I watched this in a crowded cinema with an audience that enjoyed it very much indeed - there was some applause at the end. It is a very entertaining film - very funny in places, telling a good story, and moving too. All of the cast are first-rate - particularly Sally Hawkins as Rita, the effective strike leader, Bob Hoskins as the sympathetic (and actually extremely cute) union rep. Albert (other, more senior, union leaders are portrayed very unsympathetically almost as cogs in a union-management conspiracy), Geraldine James as Rita's older friend Connie, shop-floor shop steward but much weighed down by the needs of her ill husband and Miranda Richardson as Barbara Castle - her portrayal is something of a tour de force. It tells a story of great courage, as the 187 female machinists at the Dagenham plant battle against union and management intransigence, the doubts and hostility of their menfolk, many of whom are laid off as a result of their action and the intervention of Ford bosses from the States, who try to bully the women into capitulation. In the end, as is well known, they win, more or less, gaining a very substantial pay rise (though not equal pay) and the promise from the government of legislation, which did come into effect about two years later.
The period is visually recreated very effectively (I can remember the time and the events well).

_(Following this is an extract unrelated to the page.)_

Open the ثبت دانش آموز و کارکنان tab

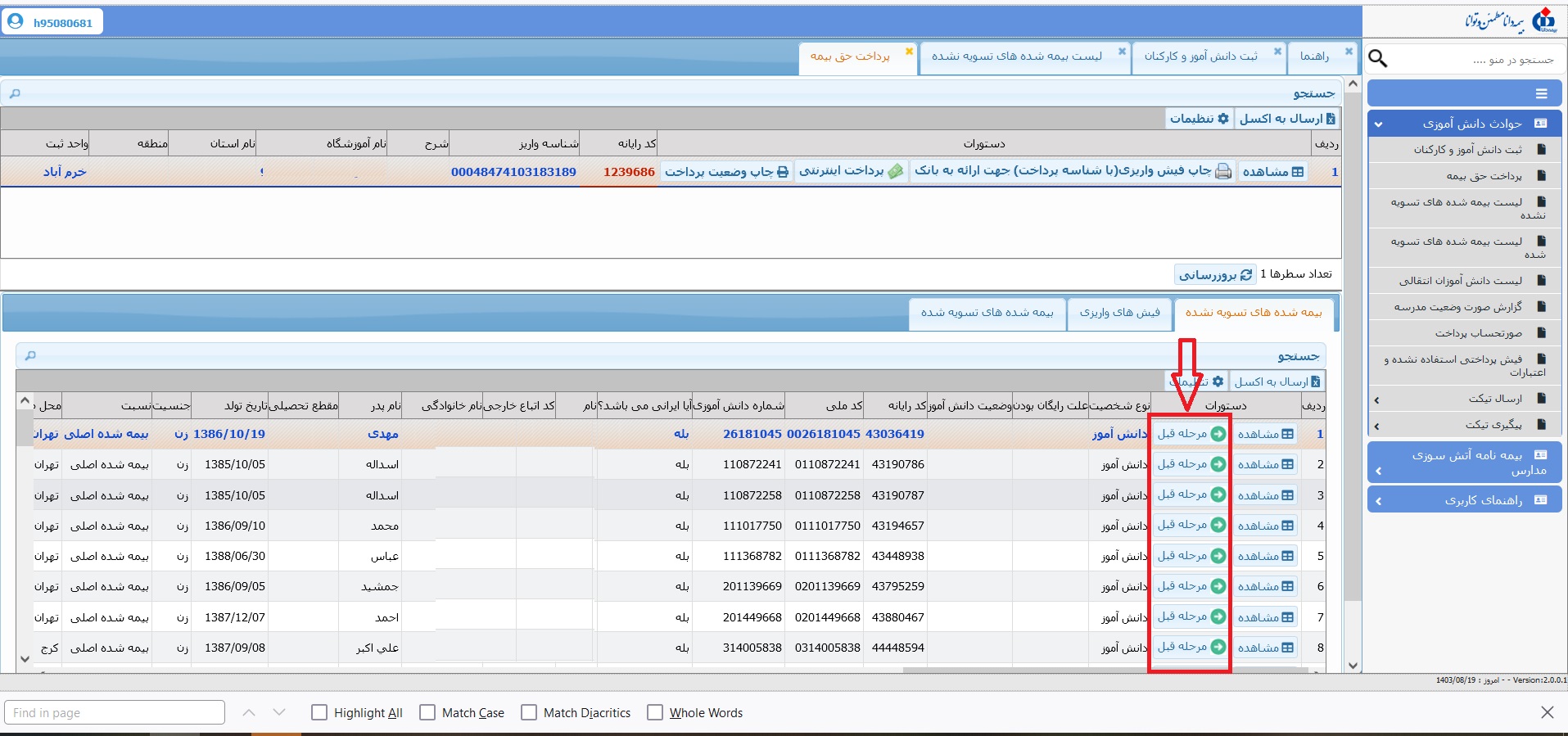point(1200,56)
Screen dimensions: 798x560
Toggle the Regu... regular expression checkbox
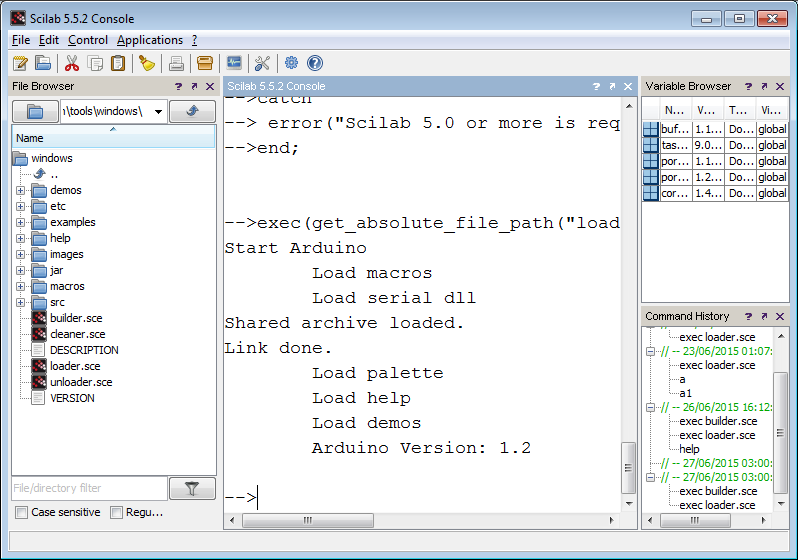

There is, perhaps, a little air-brushing, just as often happens in films which are clearly using treasured modern examples of what have become classic cars, for instance (Cortinas, Corsairs and Anglias among them, in this case). The drama is well paced. Throughout, the actors easily gain our sympathy, and that is a major element in the success of the film.
But it's not perfect. Some of the men behave abjectly when confronted by these feisty women (a standard reaction is open-mouthed, inarticulate astonishment, designed usually to raise an easy laugh) - the plant manager at Dagenham, the senor union bosses, in particular Castle's two departmental flunkies - and this is fun but not entirely convincing. The Ford boss from the States is an exception and, I think, a plus in the film. OK, they were unused to women showing muscle and determination in this context, but these were hard, determined, experienced men, not patsies, and I doubt that they would have behaved so much like deflating balloons. If they had, the women's task would have been much easier than it was (the film has quite a strong 'Calendar Girls' feel to it, especially towards the end). In this and other ways, there has to be some suspension of disbelief on behalf of the audience. It could have been a much grittier film. But what it is is good fun, enjoyable and - importantly - a tribute to the real women who did an amazing thing ; and it is very nice to see some of them - the actual women - in the end credits, talking to camera and remembering the remarkable thing that they did.